Gone are the hedonistic days of Camden being an indie music hub. Ten years ago the North London town was the epicentre of everything relating to guitar music in the UK and the Camden Crawl was an annual pilgrimage for disciples of the genre.
Whilst this festival no longer exists, Camden Rocks is its natural successor, with 250 bands performing across 25 venues for one day each year. The 2017 version also featured a host of bands which reached their peak during the mid-noughties but still possess a loyal and passionate fan base.
Carl Barât and The Jackals fit this profile perfectly, with the local drawing a big crowd in the late afternoon for his brand of punky swagger, which appears to be acting as a seamless placeholder for the next Libertines record. For a band he recruited via Twitter auditions, they have a natural chemistry on stage. “Don’t touch me, you’re a marked man now/ You can say goodbye to the last gang in town,” shouts Barât on ‘Glory Days’ as he reignites his original band’s notion of groups being tribal.
Talking of gangs, Reverend and The Makers were next up as the crowd remained to worship the Sheffield hero. Whilst Jon McClure’s recent records have not reached the chart heights of early releases, he and his accomplished band have enough tried and tested compositions to guarantee a blast. Always carrying political undertones, the current governmental landscape in the UK may be the catalyst that reignites them into the public consciousness.
Across the road, in one of the smaller pub venues, I managed to catch Brighton natives White Room. The five-piece brilliantly channel A Storm in Heaven-era Verve along with the psych freak-outs witnessed in The Stone Roses. They carry all of the positive characteristics of UK alternative rock, without any of the testosterone-filled pretentiousness associated with the genre. Single ‘Too Much' is the band's most psychedelic number to date and the Britpop-esque ‘Back Again’ drew a big reaction with its hazy guitars and thumping rhythmic core.
Before making my way down to the other end of town I managed to catch some of The Coral’s set. After a five-year hiatus, the Liverpool-rockers are still a ridiculously tight live band. Highlights included recent dark-psych track ‘Distance Inbetween’ as well as old favourites such as ‘Dreaming of You’, ‘In the Morning’ and ‘Pass It On’ as the band strategically placed the ‘hits’ in sporadic positions throughout the set list to keep the crowd on board.

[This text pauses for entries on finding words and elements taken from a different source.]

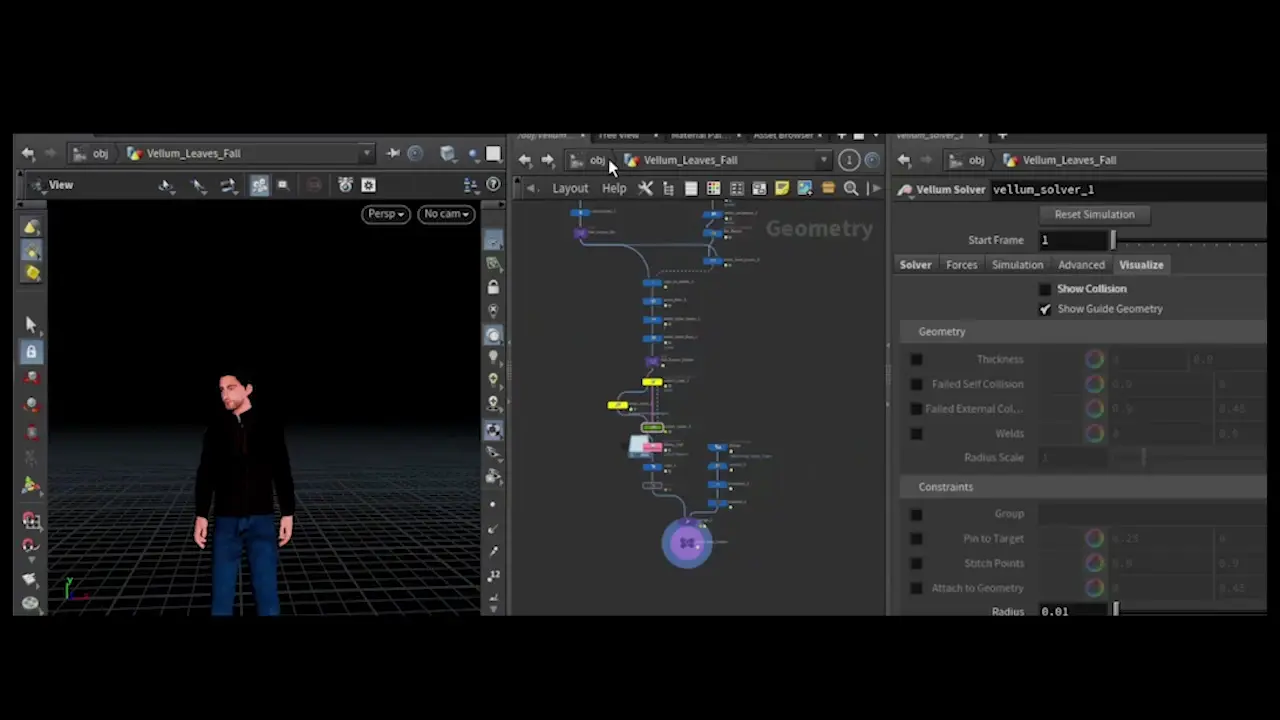Open the Layout menu in network editor
Screen dimensions: 1280x720
click(570, 188)
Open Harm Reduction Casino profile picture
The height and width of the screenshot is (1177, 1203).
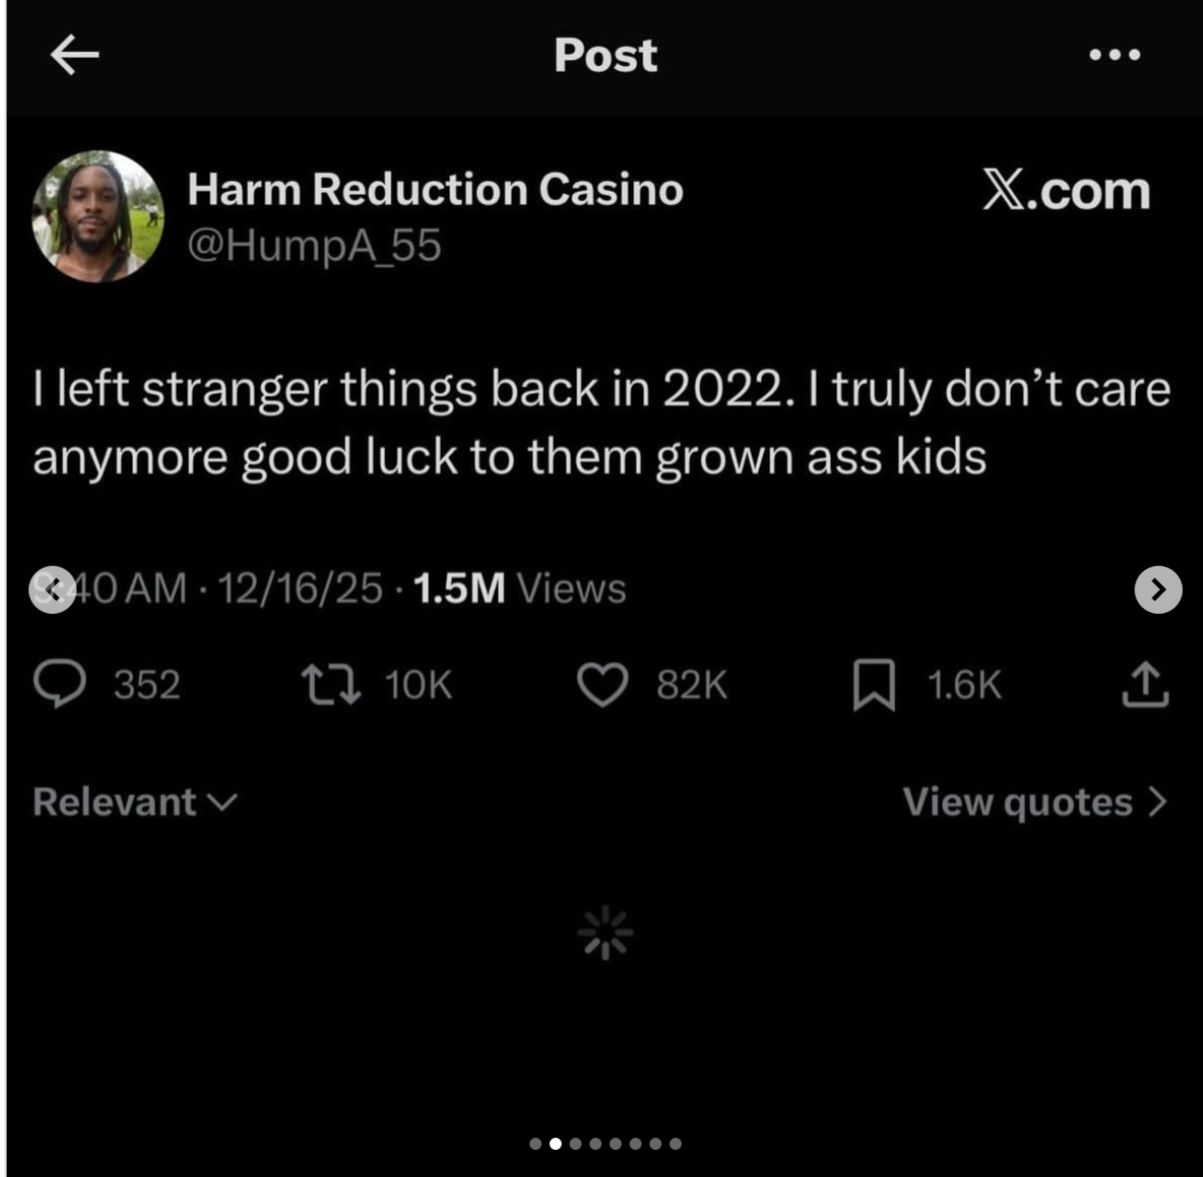[x=98, y=217]
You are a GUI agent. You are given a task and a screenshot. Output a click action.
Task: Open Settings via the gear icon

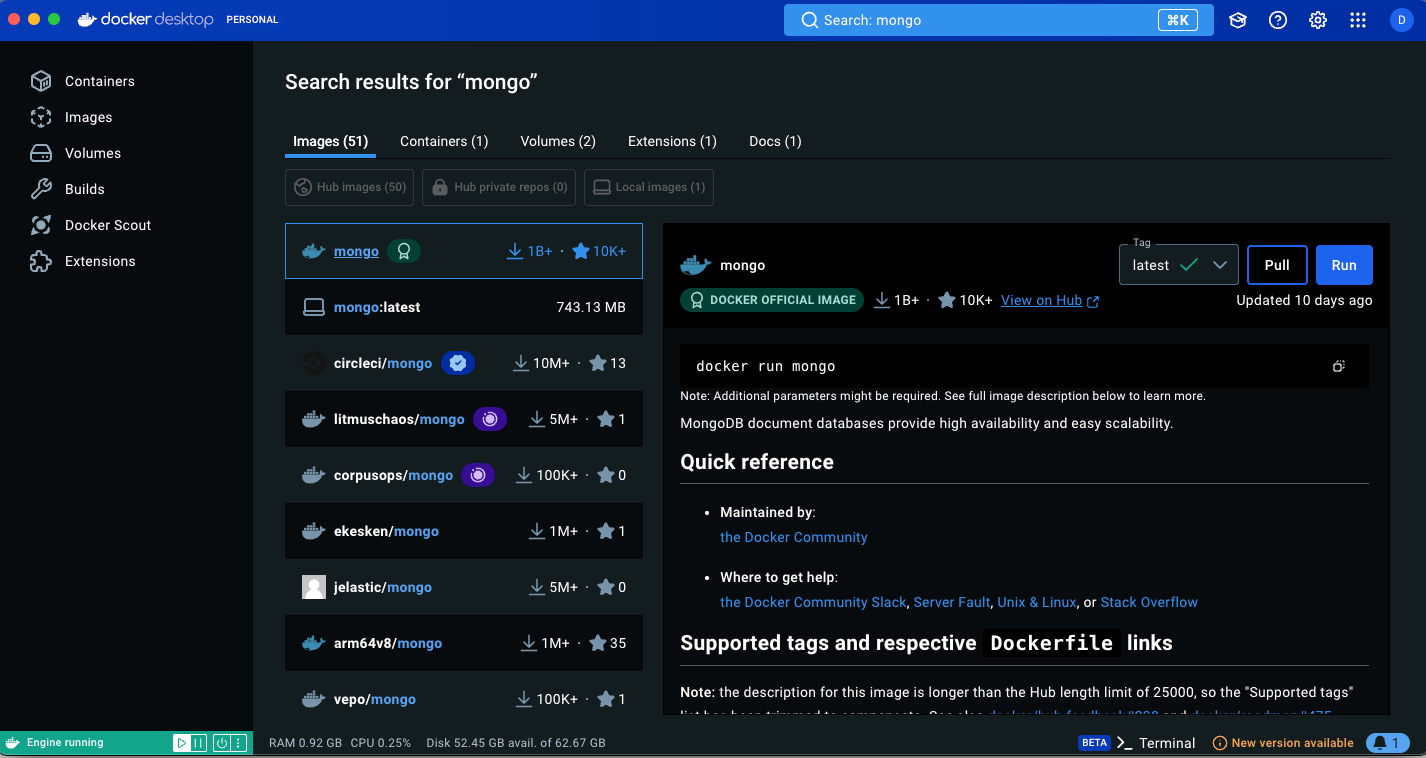(1318, 20)
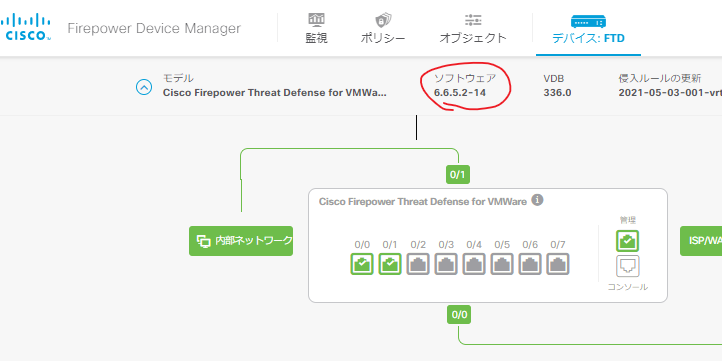Viewport: 723px width, 361px height.
Task: Click the info icon beside the device title
Action: 537,201
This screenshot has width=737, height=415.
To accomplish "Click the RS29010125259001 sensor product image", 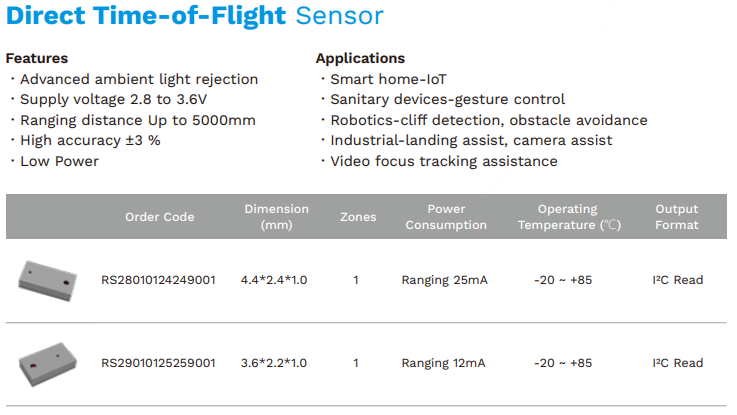I will 49,361.
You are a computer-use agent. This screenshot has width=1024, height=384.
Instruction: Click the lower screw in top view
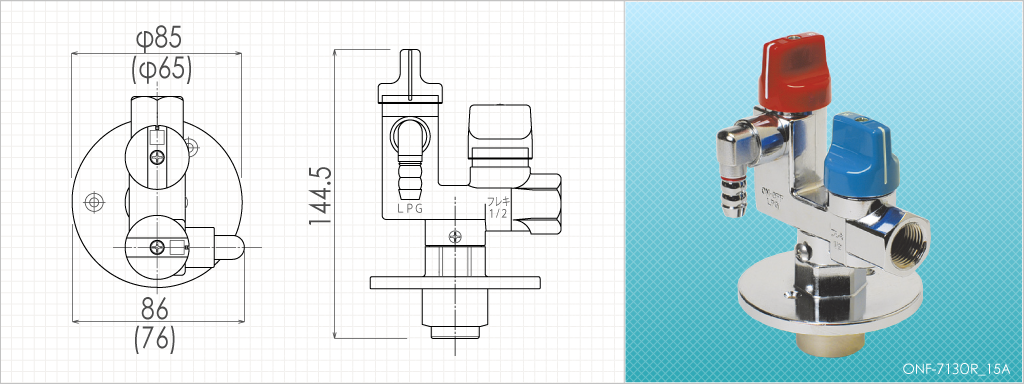click(157, 248)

Taking to the Dingwalls stage to chants of their name, Milburn’s reunion has gone much better than the band could have possibly imagined. Fresh from a sold out mini-stadium show the night before in their native Sheffield, the four-piece looked in great spirits as they played a set made up of the two albums and a host of new recordings. The band, who were continually labelled a ‘poor man’s Arctic Monkeys’ earlier in their career, have reformed at the perfect time, with a gap in the market for hook-laden indie bands. With groups such as The 1975 distorting the boundaries between rock and pop, Milburn have a solid fan base to work from now as they head towards the release of their Bill Ryder-Jones-produced third record.
Hot on their heels came London-natives The Rifles to deliver their energetic version of mod-rock. With a solid back catalogue to fall back on and a devoted Fred Perry-laden fan base always willing to attend their shows, you feel they will always stand the test of time, regardless of their sonic output and were the perfect end to a nostalgia-infused day of solid guitar music.